__ASSIGNMENT__. Of the lines listed below, return exactly those that run from the line containing "The width and height of the screenshot is (807, 365)." through the line containing "Click the share icon beside Your To-Dos", both included.

__RECORDS__.

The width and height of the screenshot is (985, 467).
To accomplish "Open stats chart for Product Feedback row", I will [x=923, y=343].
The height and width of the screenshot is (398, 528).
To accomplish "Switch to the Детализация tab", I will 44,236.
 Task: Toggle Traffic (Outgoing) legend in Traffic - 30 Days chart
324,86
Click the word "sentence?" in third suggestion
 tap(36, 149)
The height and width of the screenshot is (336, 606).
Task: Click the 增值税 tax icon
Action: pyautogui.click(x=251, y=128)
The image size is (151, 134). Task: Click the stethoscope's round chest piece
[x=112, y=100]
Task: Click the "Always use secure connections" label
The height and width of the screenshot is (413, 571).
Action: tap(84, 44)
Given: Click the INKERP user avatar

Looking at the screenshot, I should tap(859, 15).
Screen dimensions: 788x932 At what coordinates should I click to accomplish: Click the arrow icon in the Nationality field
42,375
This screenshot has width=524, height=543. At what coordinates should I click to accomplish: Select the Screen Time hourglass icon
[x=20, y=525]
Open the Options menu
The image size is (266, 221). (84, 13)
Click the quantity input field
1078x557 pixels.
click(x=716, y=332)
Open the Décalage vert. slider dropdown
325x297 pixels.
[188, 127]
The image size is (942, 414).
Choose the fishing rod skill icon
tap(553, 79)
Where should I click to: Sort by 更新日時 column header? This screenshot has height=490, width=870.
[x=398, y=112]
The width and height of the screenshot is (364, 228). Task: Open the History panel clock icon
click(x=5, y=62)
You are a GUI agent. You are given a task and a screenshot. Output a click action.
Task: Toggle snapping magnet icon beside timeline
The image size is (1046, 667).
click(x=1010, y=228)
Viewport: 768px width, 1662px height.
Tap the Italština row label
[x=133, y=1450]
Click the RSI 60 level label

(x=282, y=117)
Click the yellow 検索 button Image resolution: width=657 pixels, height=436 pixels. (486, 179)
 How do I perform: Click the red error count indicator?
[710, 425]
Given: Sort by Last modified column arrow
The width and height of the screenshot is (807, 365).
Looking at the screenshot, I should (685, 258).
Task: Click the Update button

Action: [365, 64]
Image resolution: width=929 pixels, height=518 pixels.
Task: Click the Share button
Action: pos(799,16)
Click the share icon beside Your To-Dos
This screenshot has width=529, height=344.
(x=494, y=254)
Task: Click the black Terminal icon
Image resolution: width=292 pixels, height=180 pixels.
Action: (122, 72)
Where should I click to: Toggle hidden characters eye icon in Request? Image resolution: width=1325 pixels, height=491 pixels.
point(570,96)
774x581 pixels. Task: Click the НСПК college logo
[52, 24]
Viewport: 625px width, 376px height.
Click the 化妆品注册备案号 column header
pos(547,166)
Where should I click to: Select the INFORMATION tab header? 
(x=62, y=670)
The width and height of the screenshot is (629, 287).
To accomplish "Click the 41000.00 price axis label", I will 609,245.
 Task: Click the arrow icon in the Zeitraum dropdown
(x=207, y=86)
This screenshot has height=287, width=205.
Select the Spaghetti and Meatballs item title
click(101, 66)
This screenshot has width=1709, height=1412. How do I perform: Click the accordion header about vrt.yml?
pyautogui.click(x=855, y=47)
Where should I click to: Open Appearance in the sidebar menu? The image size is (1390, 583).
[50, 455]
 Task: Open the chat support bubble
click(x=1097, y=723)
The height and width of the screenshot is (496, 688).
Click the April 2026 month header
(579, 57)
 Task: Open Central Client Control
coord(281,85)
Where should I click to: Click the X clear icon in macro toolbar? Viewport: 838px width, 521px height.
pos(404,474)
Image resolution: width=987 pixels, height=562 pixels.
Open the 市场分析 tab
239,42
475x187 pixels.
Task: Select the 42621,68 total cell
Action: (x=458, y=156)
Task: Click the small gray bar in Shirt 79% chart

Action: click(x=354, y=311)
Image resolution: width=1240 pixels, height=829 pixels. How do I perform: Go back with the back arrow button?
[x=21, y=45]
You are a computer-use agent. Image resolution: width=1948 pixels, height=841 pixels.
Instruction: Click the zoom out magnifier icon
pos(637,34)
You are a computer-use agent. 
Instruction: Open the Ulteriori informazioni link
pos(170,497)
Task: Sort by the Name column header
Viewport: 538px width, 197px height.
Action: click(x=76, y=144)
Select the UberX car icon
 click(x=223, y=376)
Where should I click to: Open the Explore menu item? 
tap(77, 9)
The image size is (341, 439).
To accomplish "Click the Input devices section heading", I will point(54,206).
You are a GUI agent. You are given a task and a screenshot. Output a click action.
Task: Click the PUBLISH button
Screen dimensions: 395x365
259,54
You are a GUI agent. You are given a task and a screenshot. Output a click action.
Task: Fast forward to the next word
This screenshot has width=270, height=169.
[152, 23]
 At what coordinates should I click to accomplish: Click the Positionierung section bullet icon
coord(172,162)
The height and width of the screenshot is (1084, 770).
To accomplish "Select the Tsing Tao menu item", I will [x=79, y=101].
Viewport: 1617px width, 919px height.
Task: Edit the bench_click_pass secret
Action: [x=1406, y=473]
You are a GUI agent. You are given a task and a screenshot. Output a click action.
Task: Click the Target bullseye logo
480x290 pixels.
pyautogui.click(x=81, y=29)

__REPLY TO THE TASK__.
The width and height of the screenshot is (807, 365).
Looking at the screenshot, I should (685, 258).
Task: Click the Update button

Action: [365, 64]
Image resolution: width=929 pixels, height=518 pixels.
Task: Click the Share button
Action: pos(799,16)
Click the share icon beside Your To-Dos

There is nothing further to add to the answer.